Без такого заботливого отношения развалимся.
Прошу прислать точную справку о выполнении. Не забудьте включить транспортников.
Хорошо будет, если придете ко мне сегодня с докладом вместе с Воронцовым»
[285].
Постановление Президиума ВЦИК по этому вопросу состоялось только 16 октября 1922 г. Исходя из специфики задач и характера работы, необходимости соблюдения конспирации в деятельности ГПУ, он дал ему «право ведения следствия и вынесения Коллегией ГПУ внесудебных приговоров по всем должностным преступлениям чекистов, но всякий раз с ведома НКЮ». «Каждый сотрудник ГПУ, — говорилось в приказе от 23 октября 1922 г., - должен знать, что цель данного права помимо сохранения конспирации работы ГПУ имеет суровость наказания и создание известной дисциплины»
[286].
24 мая 1923 г. решением Президиума ЦИК СССР право внесудебных репрессий было расширено и на сотрудников Разведывательного управления штаба РККА и его органов по ходатайствам ГПУ. 17 ноября 1923 г. Президиум ЦИК СССР предоставил право внесудебных репрессий Особой комиссии по административным высылкам (высылка и заключение в концлагерь на срок более трех лет). А с 1 апреля 1924 г. — во внесудебном порядке органы ОГПУ стали рассматривать дела фальшивомонетчиков. 20 ноября 1924 г. по предложению Д.И. Курского, В.Р. Менжинского и Г.Я. Сокольникова Политбюро ЦК РКП (б) приняло решение о расширении прав ОГПУ «в отношении лиц, занимающихся подделками денчеков
[287].
Как видим, право органов безопасности на внесудебные репрессии постоянно расширялись: от борьбы с контрреволюционерами и уголовными элементами до профессиональных нищих. Хотя в это же время в стране существовали уголовный розыск и милиция. Но политическое руководство страны не только не ограничило это чрезвычайное право органов ОГПУ, а в последующие годы даже значительно его расширило. И количество приговоров к высшей мере наказания оставалось значительным. Только за 10 месяцев 1923 г. суды вынесли 971 приговор к ВМН, трибуналы — 296, всего — 1267, из них было утверждено в отношении 487 лиц. За это же время ГПУ были осуждены и расстреляны 604 человека. Н.В. Крыленко писал Ф.Э. Дзержинскому 1 февраля 1924 г., что этот показатель «должен быть признан чрезмерно высоким»
[288].
Председатель ГПУ был солидарен с Н.В. Крыленко. Еще 16 августа 1923 г. он писал И.С. Уншлихту: «Мне кажется, что размеры применения высшей меры наказания в настоящее время (как по суду, так и по нашим решениям) не отвечают интересам дела и сложившейся обстановке при НЭПе и мирной полосе развития. Высшая мера наказания — это исключительная мера, а поэтому введение ее, как постоянный институт для пролетарского государства, вредно и даже пагубно. Поэтому я перед ЦК хочу поставить этот вопрос. Я думаю, что высшую меру следует оставить исключительно для государственных изменников (шпионов) и бандитов и поднимающих восстание. По отношению к ним — этого требует наша самозащита — в окружении врагов. Но все остальные преступления должны караться изоляцией и принудительными работами. Причем в таком случае надо решить, что присужденные к срокам выше определенного предела (скажем от 5 лет) никаким амнистиям не подлежат.
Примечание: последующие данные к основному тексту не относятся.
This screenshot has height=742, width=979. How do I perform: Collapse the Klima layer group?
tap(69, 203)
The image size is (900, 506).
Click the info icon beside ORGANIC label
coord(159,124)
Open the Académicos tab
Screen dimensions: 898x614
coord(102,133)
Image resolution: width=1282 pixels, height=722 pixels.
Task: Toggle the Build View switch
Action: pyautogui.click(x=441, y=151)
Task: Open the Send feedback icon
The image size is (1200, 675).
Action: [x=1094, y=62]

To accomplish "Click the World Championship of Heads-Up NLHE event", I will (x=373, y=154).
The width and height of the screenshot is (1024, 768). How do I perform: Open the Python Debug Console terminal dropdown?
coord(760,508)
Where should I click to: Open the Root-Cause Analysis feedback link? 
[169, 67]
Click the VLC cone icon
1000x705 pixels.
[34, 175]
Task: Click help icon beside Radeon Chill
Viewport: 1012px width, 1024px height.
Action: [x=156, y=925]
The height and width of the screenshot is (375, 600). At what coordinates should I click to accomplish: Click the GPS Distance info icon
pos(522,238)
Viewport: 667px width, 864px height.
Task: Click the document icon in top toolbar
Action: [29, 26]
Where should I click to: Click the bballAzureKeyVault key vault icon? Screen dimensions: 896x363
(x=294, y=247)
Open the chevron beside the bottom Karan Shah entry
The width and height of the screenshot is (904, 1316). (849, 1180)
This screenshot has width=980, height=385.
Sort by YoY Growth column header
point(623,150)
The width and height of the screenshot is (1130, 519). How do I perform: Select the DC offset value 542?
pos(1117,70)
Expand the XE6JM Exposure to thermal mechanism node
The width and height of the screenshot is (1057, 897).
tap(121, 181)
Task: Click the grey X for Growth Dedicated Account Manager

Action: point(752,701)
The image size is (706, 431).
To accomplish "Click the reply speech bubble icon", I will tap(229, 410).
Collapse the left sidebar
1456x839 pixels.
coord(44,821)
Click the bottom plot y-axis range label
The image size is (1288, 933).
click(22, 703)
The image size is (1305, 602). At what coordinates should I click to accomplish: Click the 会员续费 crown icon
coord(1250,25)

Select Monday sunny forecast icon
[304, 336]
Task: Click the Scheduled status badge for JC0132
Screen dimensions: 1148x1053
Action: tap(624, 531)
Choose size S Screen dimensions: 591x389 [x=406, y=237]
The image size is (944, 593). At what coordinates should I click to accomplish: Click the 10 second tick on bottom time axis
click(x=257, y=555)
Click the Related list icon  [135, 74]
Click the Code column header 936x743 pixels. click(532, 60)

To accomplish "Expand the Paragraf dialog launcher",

Необходимо будет далее заняться действительно организацией принудительного труда (каторжных работ) — лагеря с колонизацией незаселенных мест и с железной дисциплиной. Мест и пространств у нас достаточно. Прошу Вас этот вопрос срочно поставить на обсуждение Коллегии ГПУ для внесения его (желательно было бы от имени ГПУ при единомыслии) в ЦК.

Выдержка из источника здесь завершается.